Donne e politica sono i temi principali ai quali si è ispirato l’onorevole Sandro Bondi nel suo ultimo libro intitolato «La civiltà dell’amore». Il testo sarà presentato domani sera alle 19 in via Marina 1, nel corso del convegno «La politica al femminile» organizzato dall’associazione culturale «Il Circolo» presieduta dal senatore Marcello Dell’Utri. All’incontro parteciperanno, oltre al coordinatore di Forza Italia e autore del libro, onorevole Sandro Bondi, Maristella Lemini, coordinatrice di Forza Italia in Lombardia e Tiziana Maiolo, assessore alle Politiche sociali.
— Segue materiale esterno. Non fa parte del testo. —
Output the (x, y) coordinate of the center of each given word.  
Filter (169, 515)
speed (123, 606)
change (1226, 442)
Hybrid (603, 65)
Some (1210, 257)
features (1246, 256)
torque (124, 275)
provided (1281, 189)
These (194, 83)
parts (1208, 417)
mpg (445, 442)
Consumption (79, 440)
A presenziare il dibattito, il vicedirettore di Libero, Renato Farina.
La presenza di due donne simbolo della politica lombarda non è, dunque, così casuale: Bondi, infatti, criticando le ideologie e ispirandosi all’insegnamento di Giovanni Paolo II, rilancia il tema dell’impegno femminile in politica e si inserisce in una fase di cambiamento della vita pubblica italiana, che vede le donne diventare sempre più protagoniste all’interno dei partiti, delle istituzioni e della realtà economica. Bondi accusa l’ideologia «di condizionare il processo storico in virtù della logica inerente alla sua idea». Non c’è soltanto politica nelle sue parole, ma anche filosofia, esistenzialismo e tanta storia. Così, secondo Bondi l’ideologia, macchiandosi di arroganza ha fatto si che «il presente si sacrificasse al futuro, il reale all’ideale, la vita al progetto e l’uomo al suo bene immaginato e programmato. Ed è a questo punto che entra in gioco il ruolo delle donne: «Proprio con la loro innata “intelligenza del cuore”», infatti, possono salvare il mondo moderno da tutte le degenerazioni ideologiche e realizzare una civiltà dell’amore».